### Data shown:
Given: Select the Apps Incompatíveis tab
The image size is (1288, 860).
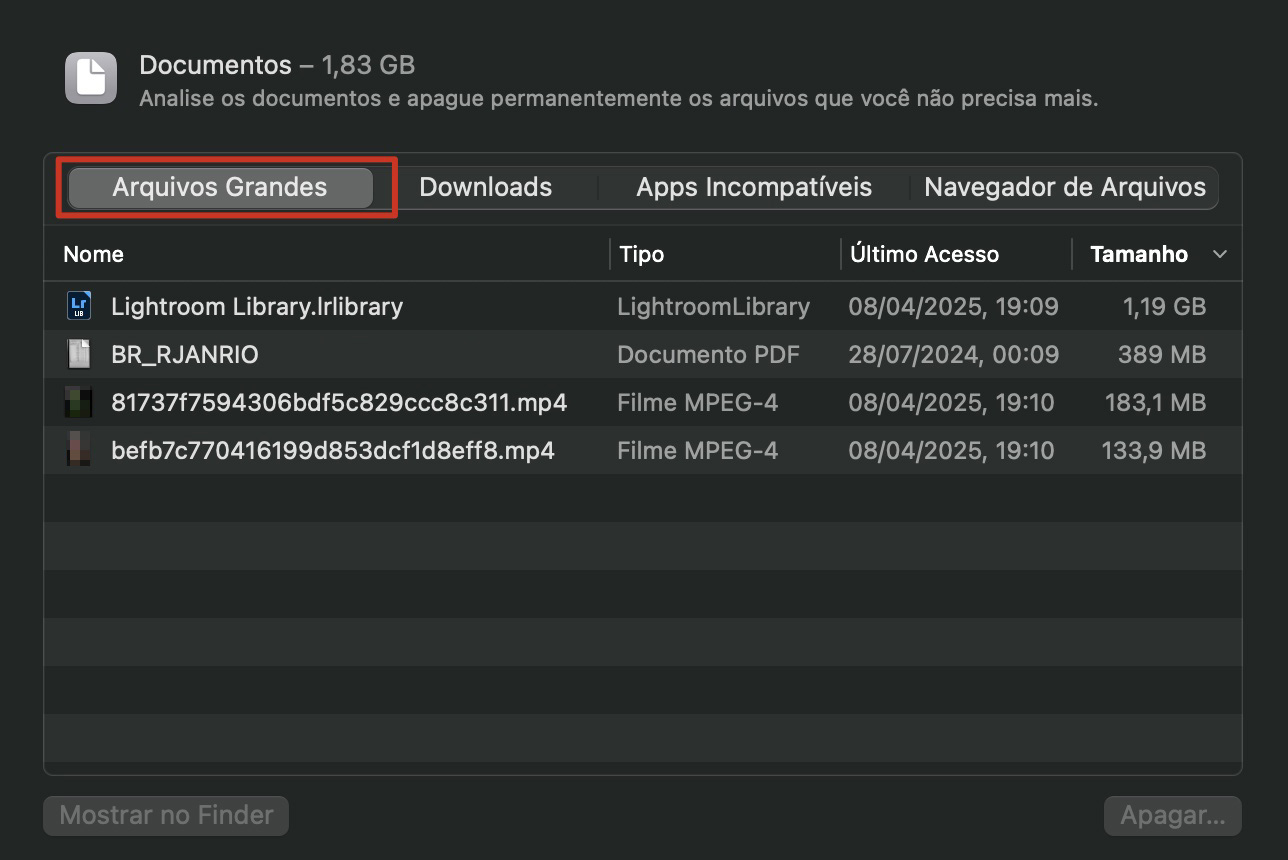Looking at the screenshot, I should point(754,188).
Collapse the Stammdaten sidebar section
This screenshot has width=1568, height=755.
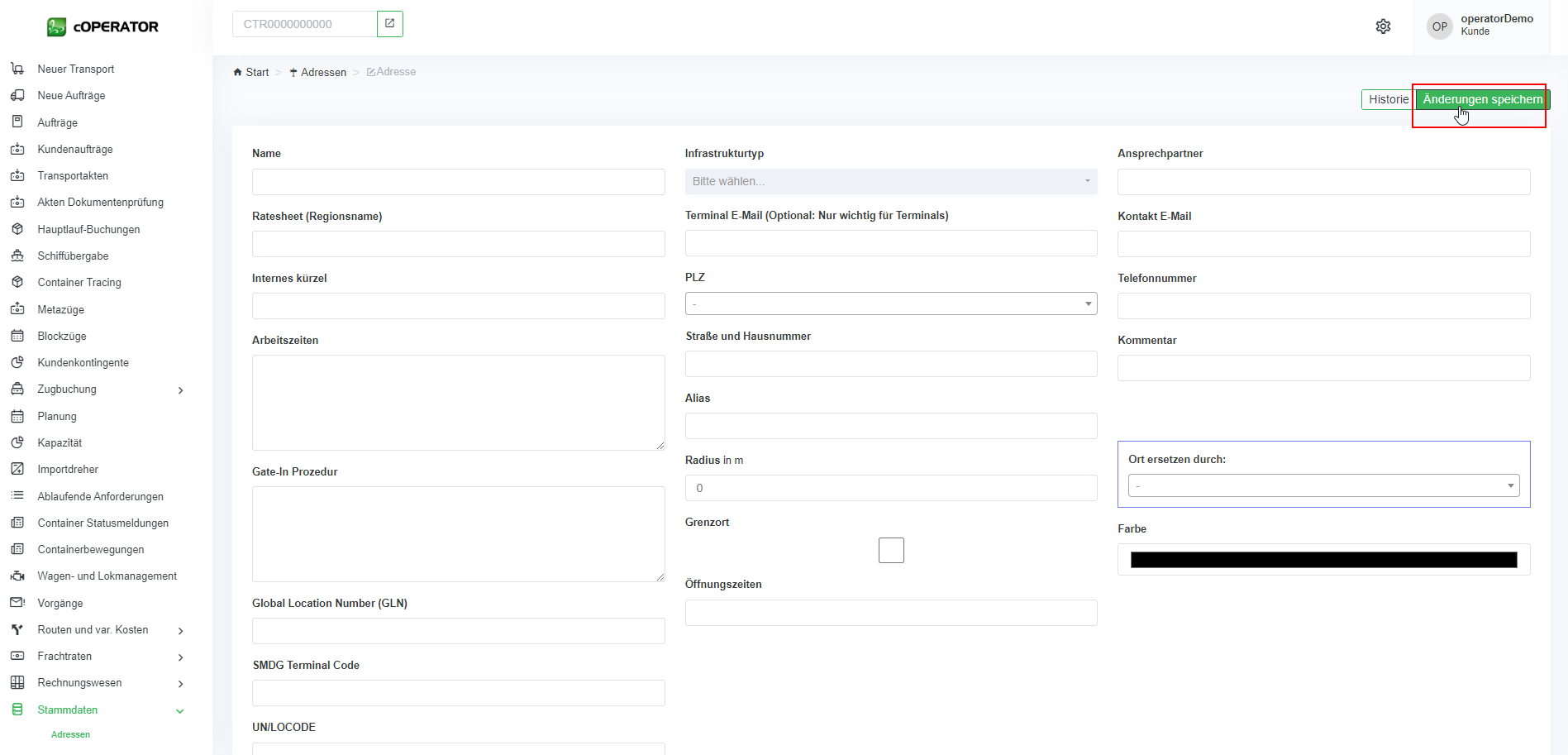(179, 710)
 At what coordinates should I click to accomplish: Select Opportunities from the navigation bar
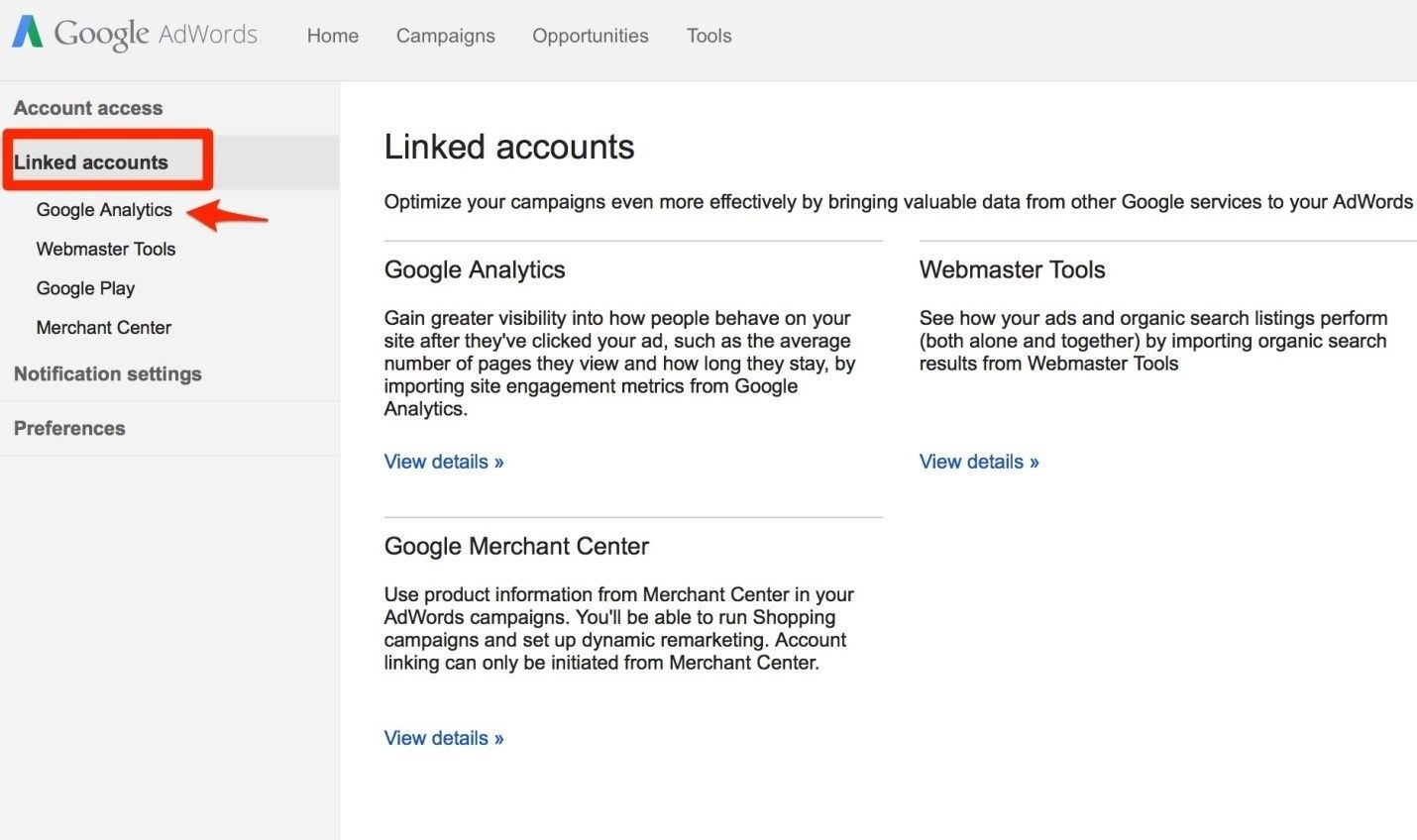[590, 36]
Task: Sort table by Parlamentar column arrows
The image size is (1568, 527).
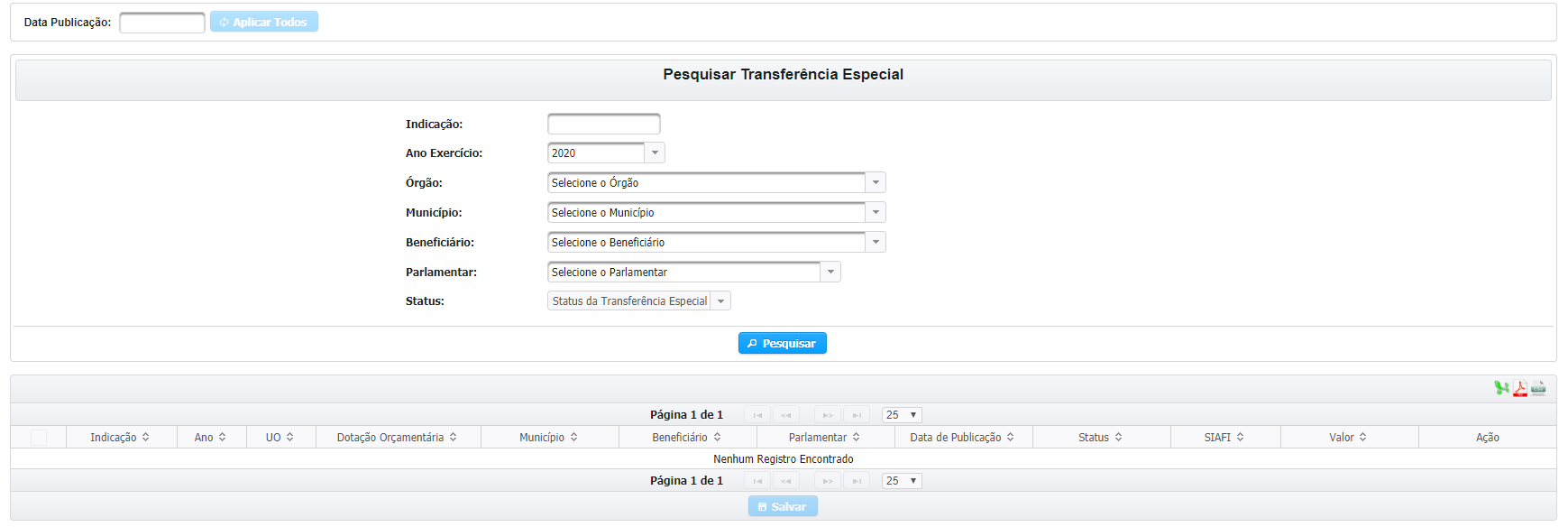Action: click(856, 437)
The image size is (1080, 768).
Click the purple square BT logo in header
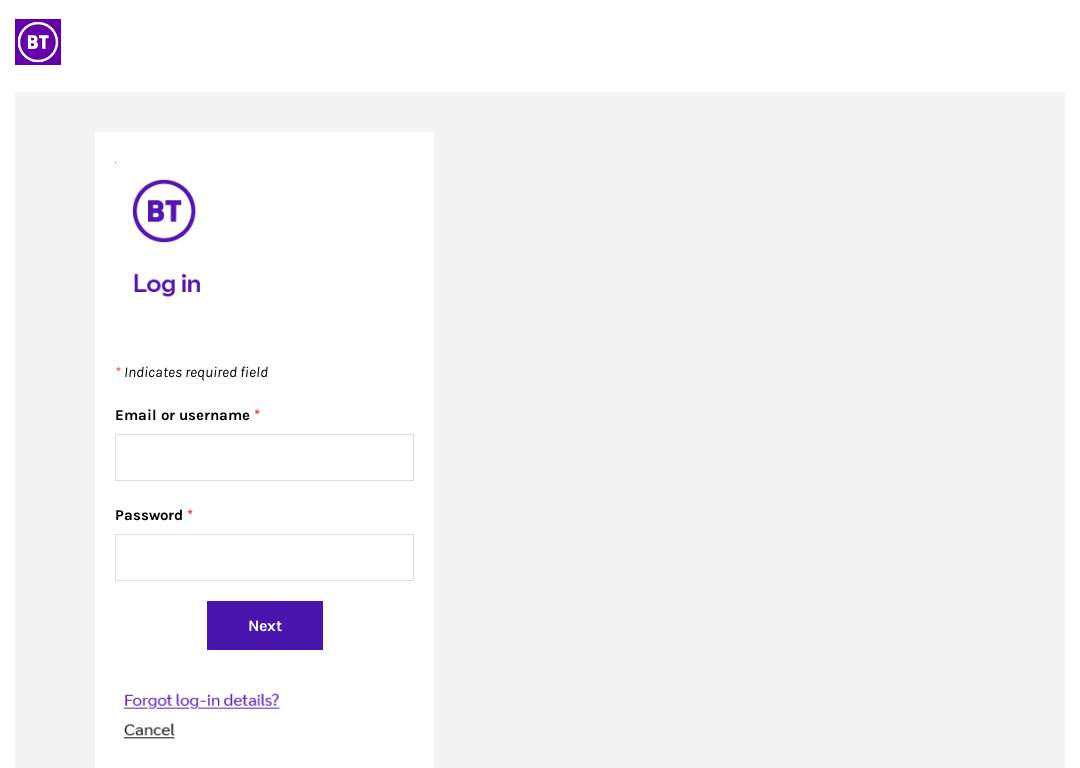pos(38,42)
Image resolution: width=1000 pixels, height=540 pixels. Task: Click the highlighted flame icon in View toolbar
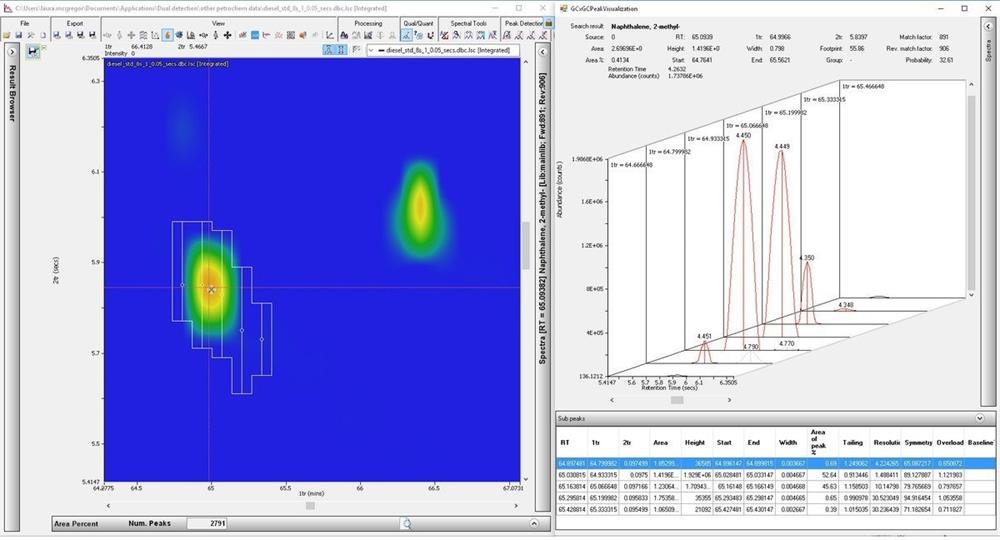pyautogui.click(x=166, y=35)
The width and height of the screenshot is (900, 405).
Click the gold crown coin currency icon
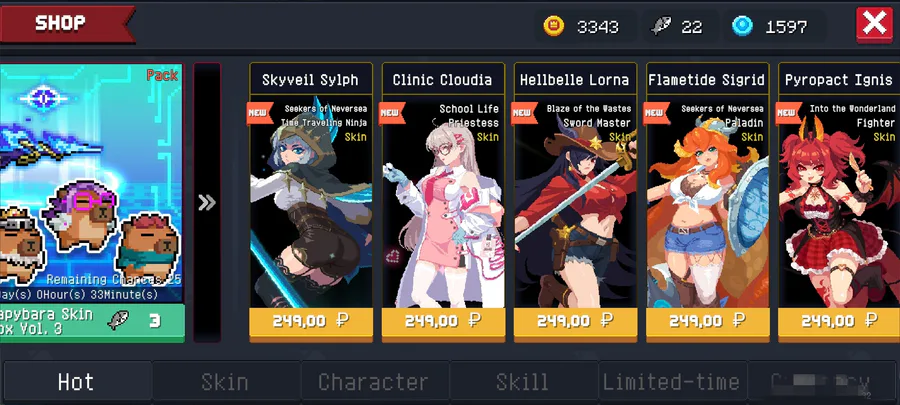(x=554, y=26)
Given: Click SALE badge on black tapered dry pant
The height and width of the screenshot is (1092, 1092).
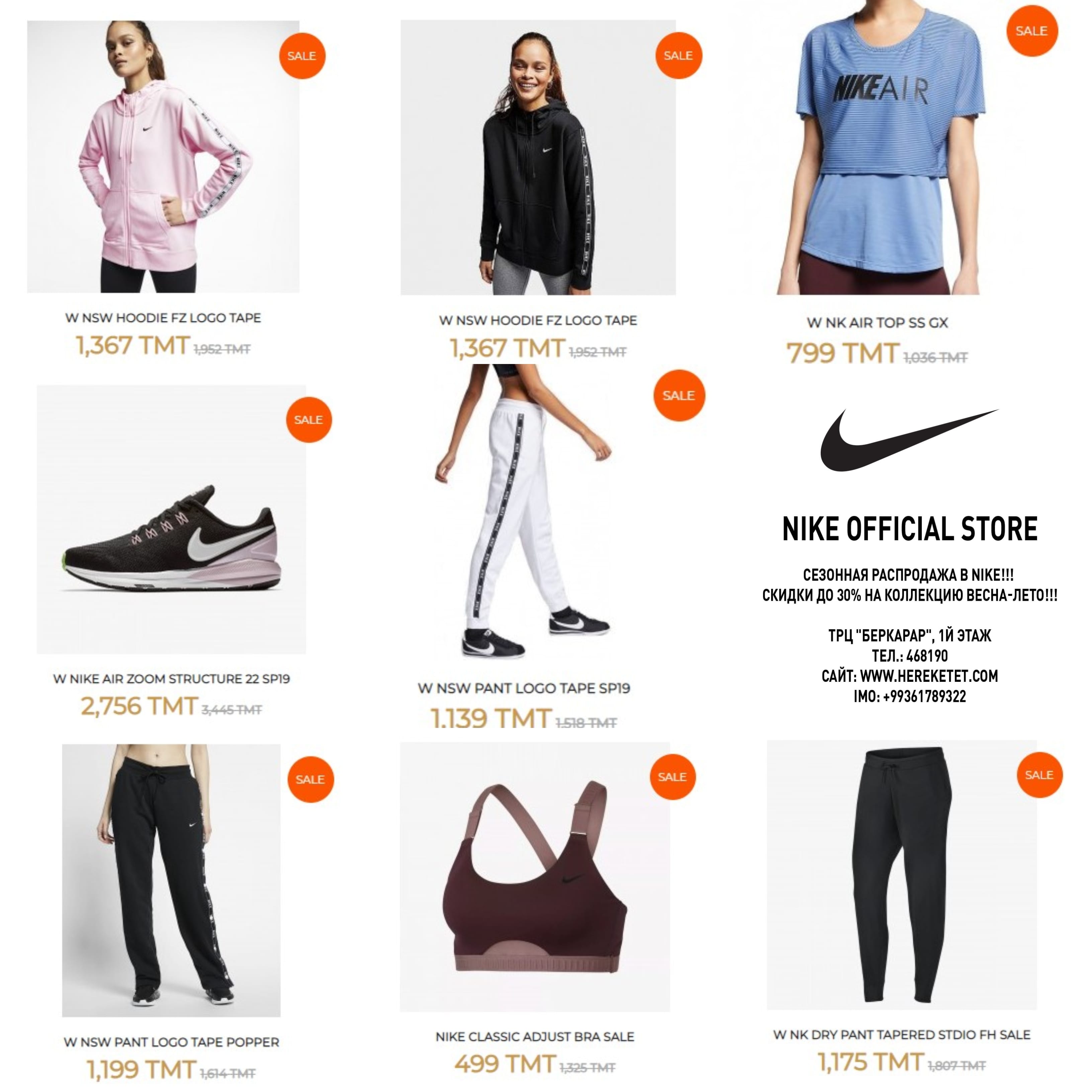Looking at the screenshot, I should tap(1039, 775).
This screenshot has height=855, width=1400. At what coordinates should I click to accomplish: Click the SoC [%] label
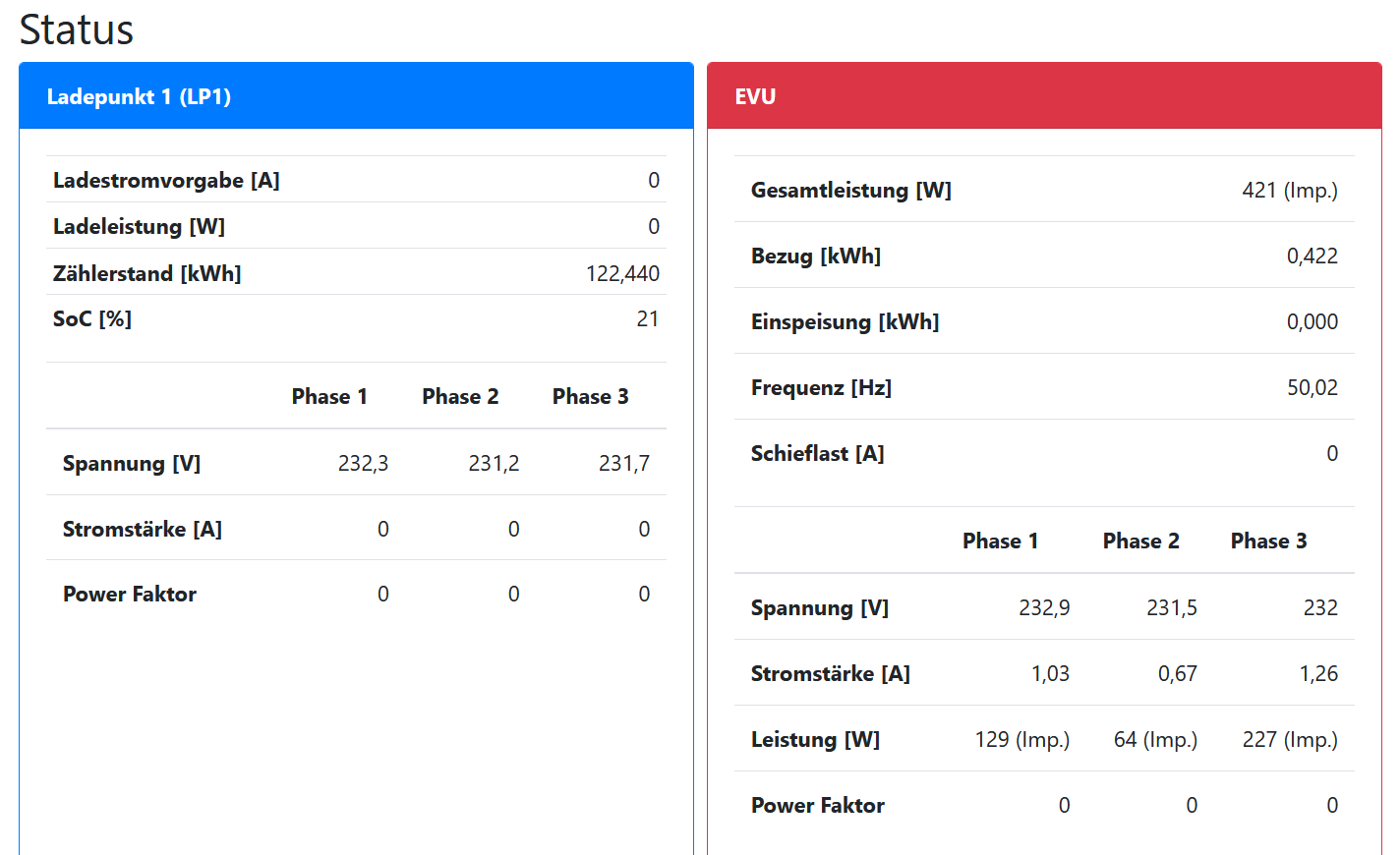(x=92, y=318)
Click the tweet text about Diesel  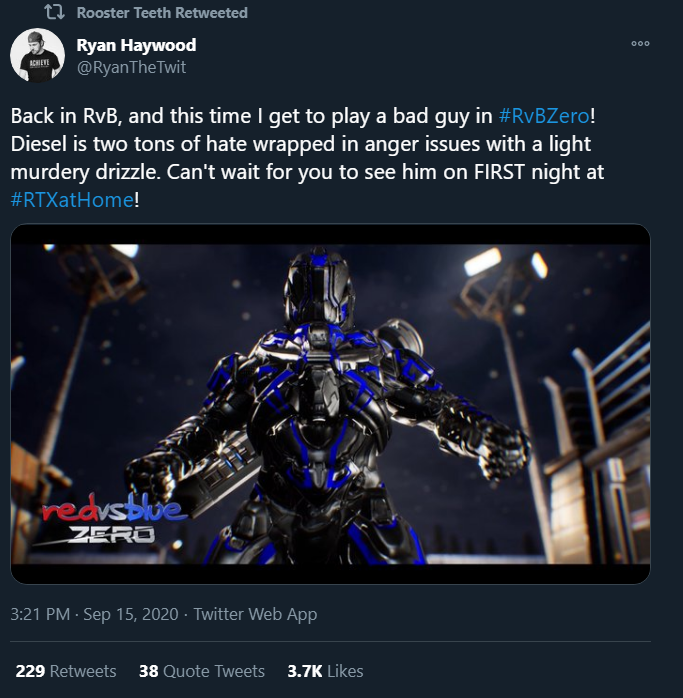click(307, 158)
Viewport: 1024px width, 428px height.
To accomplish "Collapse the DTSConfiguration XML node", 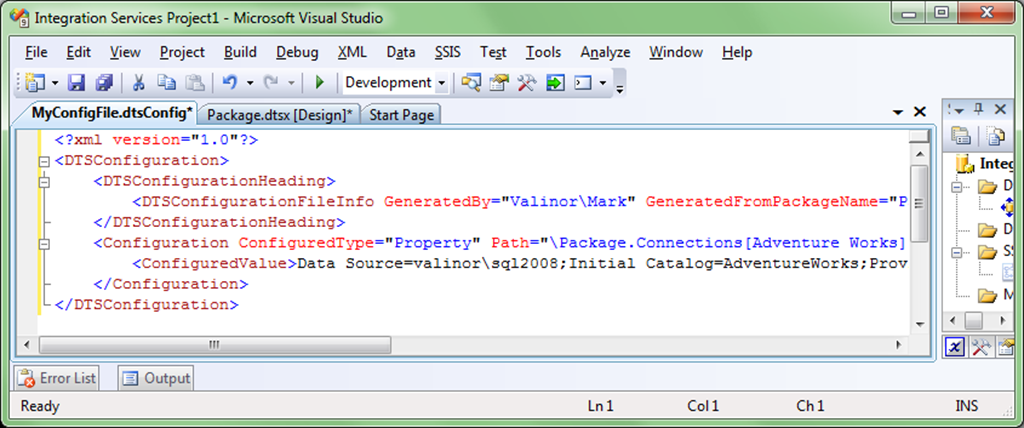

### Task details:
Looking through the data above, copy out each line in which the string "Given" occurs.

### Answer for the task:
Given: Select the Apps Incompatíveis tab
Given: Click SALE badge on black tapered dry pant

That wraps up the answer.